Our results also appeared consistent with the phase shift analysis of Saul et al. [13]. Although numeric values were not reported in their study, their Fig. 3 showed a between-subject mean phase delay of the pulse pressure with respect to the respiratory signal (instantaneous lung volume) of approximately −110°, or 31 % of the respiratory cycle, which was similar for the respiratory rates of 0.2 and 0.3 Hz. However, their figure illustrated only group means for each frequency, and therefore, it is uncertain whether the phase shift varied significantly with the respiratory rate.

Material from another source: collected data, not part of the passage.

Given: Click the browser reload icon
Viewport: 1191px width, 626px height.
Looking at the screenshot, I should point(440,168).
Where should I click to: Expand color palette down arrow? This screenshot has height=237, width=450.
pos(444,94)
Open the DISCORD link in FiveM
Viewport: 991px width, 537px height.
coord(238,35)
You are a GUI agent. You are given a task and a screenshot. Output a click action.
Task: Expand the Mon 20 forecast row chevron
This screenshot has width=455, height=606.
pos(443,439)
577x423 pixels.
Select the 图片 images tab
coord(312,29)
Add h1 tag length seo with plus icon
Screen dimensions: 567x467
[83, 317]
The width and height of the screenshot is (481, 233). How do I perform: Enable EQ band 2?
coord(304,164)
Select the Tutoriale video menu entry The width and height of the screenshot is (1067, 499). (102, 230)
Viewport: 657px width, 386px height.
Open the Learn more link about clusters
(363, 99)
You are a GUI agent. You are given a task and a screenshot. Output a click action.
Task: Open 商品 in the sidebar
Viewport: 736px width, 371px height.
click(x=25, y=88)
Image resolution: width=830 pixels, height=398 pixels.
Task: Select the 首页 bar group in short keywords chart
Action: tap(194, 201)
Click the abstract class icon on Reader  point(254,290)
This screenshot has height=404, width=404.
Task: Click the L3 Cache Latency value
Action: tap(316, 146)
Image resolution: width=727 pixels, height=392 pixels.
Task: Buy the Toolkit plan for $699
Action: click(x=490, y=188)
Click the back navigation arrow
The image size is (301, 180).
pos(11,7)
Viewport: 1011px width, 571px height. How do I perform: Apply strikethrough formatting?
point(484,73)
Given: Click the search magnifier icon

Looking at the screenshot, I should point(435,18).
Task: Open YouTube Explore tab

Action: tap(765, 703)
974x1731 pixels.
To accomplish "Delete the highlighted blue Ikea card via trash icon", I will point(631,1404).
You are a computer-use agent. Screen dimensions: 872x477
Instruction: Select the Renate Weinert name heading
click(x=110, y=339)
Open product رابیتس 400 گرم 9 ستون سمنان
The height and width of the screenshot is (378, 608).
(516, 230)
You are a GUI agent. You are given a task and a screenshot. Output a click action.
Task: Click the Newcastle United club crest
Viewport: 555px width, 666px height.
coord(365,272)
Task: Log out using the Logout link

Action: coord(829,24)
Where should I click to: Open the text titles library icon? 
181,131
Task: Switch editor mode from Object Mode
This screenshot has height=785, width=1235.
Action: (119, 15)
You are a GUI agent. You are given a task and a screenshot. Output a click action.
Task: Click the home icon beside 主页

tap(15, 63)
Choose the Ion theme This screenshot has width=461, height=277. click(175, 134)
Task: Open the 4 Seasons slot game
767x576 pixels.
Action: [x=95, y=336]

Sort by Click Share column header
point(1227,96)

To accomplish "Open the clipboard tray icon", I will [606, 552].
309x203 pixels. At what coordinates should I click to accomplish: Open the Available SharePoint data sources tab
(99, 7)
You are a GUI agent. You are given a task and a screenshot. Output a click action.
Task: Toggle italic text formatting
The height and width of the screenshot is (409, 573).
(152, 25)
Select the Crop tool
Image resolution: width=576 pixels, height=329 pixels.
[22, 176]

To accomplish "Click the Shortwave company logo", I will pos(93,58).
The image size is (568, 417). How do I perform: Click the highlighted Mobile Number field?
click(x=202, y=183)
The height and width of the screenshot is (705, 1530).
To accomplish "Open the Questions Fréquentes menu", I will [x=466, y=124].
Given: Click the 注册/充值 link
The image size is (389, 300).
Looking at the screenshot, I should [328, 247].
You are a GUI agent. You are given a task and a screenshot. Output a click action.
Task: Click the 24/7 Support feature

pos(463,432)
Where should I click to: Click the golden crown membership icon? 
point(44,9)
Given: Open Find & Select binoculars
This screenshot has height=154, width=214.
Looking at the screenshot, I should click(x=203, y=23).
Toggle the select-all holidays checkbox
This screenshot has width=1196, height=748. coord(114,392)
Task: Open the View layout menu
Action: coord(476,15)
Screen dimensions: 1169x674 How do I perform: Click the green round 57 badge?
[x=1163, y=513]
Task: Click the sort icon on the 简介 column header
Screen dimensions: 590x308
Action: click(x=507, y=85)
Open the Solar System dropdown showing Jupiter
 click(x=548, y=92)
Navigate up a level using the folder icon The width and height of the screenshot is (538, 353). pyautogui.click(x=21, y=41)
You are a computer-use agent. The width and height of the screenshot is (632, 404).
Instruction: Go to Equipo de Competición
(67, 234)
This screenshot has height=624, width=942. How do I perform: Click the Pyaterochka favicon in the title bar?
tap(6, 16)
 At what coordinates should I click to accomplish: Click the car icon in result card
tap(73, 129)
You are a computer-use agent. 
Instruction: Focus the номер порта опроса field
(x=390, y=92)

One limitation of this research was that only 30 healthy subjects with normal BPs were studied, and the results, although providing physiological insight, were based on statistical significance and not clinical significance. A future clinical study with a large sample size, including both hypotensive and hypertensive subjects, would be a useful investigation of the potential effect of disease and would help determine clinical significance. However, this work has already made an important step in understanding the modulation effect of respiration on oscillometric pulses and Korotkoff sounds. An important clinical implication is that amplitude changes for oscillometric pulses and Korotkoff sounds are commonly used for BP determination; and hence understanding that additional amplitude changes caused by respiration could help improve the accuracy of clinical BP measurement by advising patients to limit deeper breathing during BP measurement. Also of relevance is that the respiratory rate can be derived from the oscillometric pulse and Korotkoff sound amplitude. This would add an additional physiological parameter during normal BP measurement.

In conclusion, this study has shown quantitative evidence of a respiratory modulation of the oscillometric pulse and Korotkoff sound amplitude in noninvasive BP measurement in healthy normotensive subjects, implicating the influence of respiration on clinical BP measurement.